There is a commercial going on here in GA that I thought would be a one time occurance. It reveals a little too much.
The end of the spot reveals that Mrs.Pauls and Van De Kamps fish are one in the same. I assume that for marketing reasons civillians can’t for one reason or another know, the brands are to be seperate.
The Pauls spot appears to be identical to the Kamps spot, except that it was obviously recorded over it. (Even using the same exact slogan/tagline, which rivals would dare not copy)
Was this on purpose? If not why hasn’t it been fixed? Its been going on for a while now.
One of my first questions I ever posed on the boards was why the need for dual brands. This furthers my curiosity.
Why are brands segregated in such ways? Money must be spent on duplication efforts. If half the money spent needlessly on brand segregation was spent explaining who owns what, perhaps the other half can bring food Items that are regional to other states.
Likely the cause is mergers/buyouts. Regionally distributed goods from Company A may have developed quite the brand loyalty, while Company B’s product is not in the market. Company B buys Company A, and decides to keep the Company A Branding in that market to maintain market share, rather than introduce an unknown entity and risk losses. Many times there is market research involved behind this decision.
That almost all brands are truly national is a comparatively recent phenomenon. In the past, most brands were local or regional only because of problems with production limitations and transportation difficulties.
Those older brands have large and loyal audiences that are considered to be major assets. Lots of products have hurt themselves in the market by changing a brand.
Other issues also come into play. Dreyer made ice cream in the west and Breyer made ice cream in the east. When Dreyer wanted to go national, it decided to market its ice cream as Edy’s so that it wouldn’t cause confusion.
While national branding has advantages, it can be offset by the large differences in tastes and preferences among regions of the country. Changing the taste of a product from the northeast to the southwest can create problems that are more easily solved by rebranding.
It’s a tricky issue to navigate and there’s no one right answer, which is why you see firms coming to different conclusions about what’s best for them.
Yeah, Mrs. Pauls and Van de Kamps are kept as separate brands because the owners perceive them to have regional strengths. As to the ads, both those brands were acquired (with others) out of bankruptcy in a transaction which closed just about a year ago. The fish business was actually among the healthier of the businesses acquired, so management is probably just now getting around to focusing on it. Look for a package redesign and relaunch to accompany the ads. You can learn more about the company which owns the brands here.
And Best Foods / Hellman’s is a similar story. They used to be seperate companies, with Hellman’s operating out of NYC in the east, Best Foods based in CA in the west. They both expanded, and eventually Best Foods acquired Hellman’s. They kept the Hellman’s brand because of the regional strength. Today, both brands are actually owned by Unilever.

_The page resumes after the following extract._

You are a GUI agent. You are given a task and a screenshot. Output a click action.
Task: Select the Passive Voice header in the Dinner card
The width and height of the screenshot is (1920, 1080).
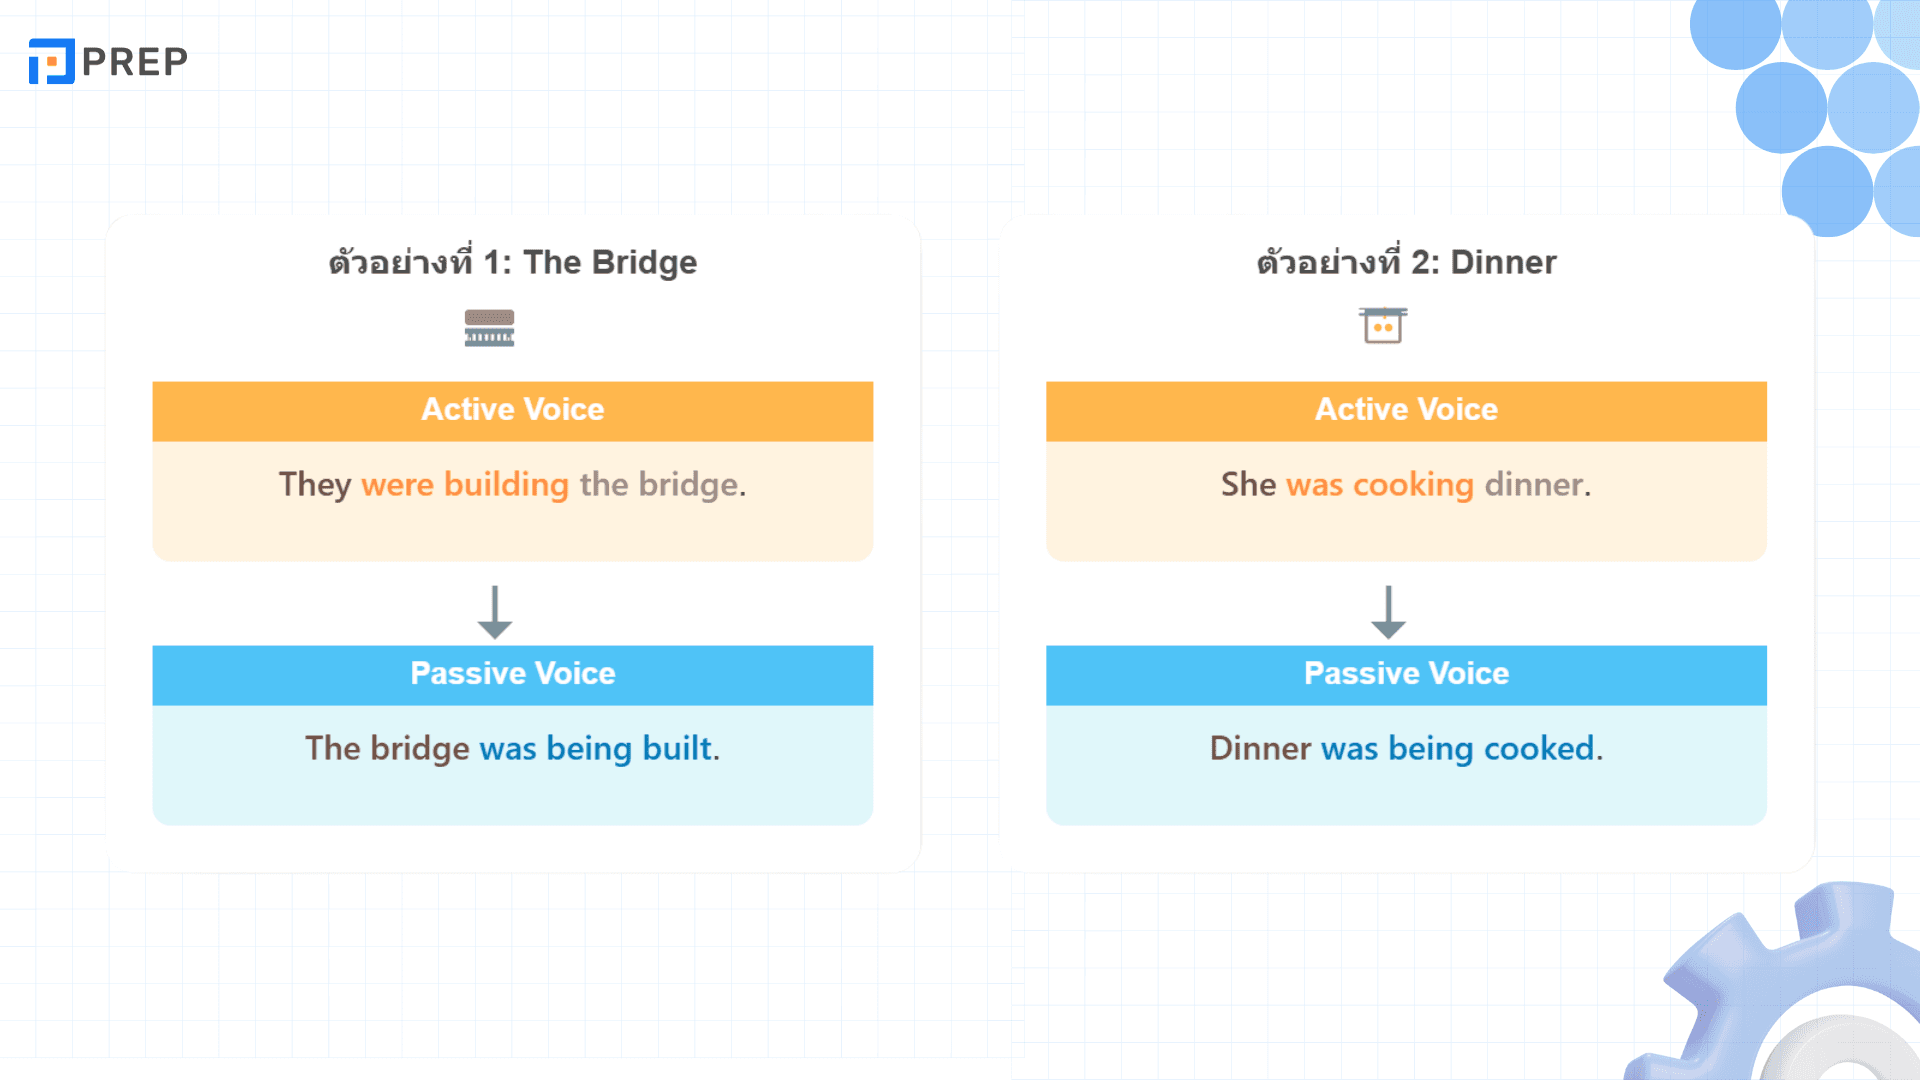pos(1406,675)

Just to muddle up the mayo - I recently managed to have a jar of Best Foods in one hand and Hellman’s in the other and looked at the ingredients. Pretty much the same stuff, but NOT identical - some of the ingredients were listed in different order, signifying different relative amounts of them.
Not necessarily; I’m not up on food laws, but drug and cosmetics labels are allowed to show ingredients present in concentrations less than 1% in any order they want to. I’d be surprised if food labels weren’t the same.
Besides Hardees and Carl’s Jr., there’s Checkers and Rally’s. They have nearly identical images and very similar menus. Usually, these sorts of things happen after mergers – the company either decides to convert all their locations to one of the two chains, or maintains both, often with one borrowing from the other. (Sometimes, even if they do decide to convert all their locations, a few of the less profitable ones will be left behind for a while.) This website discusses some of the mergers; it’s rather tongue-in-cheek and is often opinionated.
Another situation in fast food (and there are many): Showbiz Pizza, which had a complex history closely intertwined with Chuck E. Cheese’s. Showbiz bought Chuck E. Cheese’s when it was doing poorly, and eventually all the Showbiz locations were converted to Chuck E. Cheese’s. Shocking fact: Chuck E. Cheese’s was founded by Nolan Bushnell of Atari, largely to promote Atari’s video games.